What the task asks →
Make an exact copy of the entries that come next.
[Task data — start]
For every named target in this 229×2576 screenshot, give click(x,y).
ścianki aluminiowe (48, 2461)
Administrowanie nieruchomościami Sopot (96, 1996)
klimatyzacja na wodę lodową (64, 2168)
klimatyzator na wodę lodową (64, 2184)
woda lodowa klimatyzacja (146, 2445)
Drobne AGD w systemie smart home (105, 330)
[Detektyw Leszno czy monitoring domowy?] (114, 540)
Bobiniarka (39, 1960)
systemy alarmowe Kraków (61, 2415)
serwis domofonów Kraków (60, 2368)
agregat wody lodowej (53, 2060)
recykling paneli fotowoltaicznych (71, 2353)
[Task data — finish]
Exercise output →
For every named target in this 229×2576 screenshot, give click(x,y).
ścianki aluminiowe (48, 2461)
Administrowanie nieruchomościami Sopot (96, 1996)
klimatyzacja na wodę lodową (64, 2168)
klimatyzator na wodę lodową (64, 2184)
woda lodowa klimatyzacja (146, 2445)
Drobne AGD w systemie smart home (105, 330)
[Detektyw Leszno czy monitoring domowy?] (114, 540)
Bobiniarka (39, 1960)
systemy alarmowe Kraków (61, 2415)
serwis domofonów Kraków (60, 2368)
agregat wody lodowej (53, 2060)
recykling paneli fotowoltaicznych (71, 2353)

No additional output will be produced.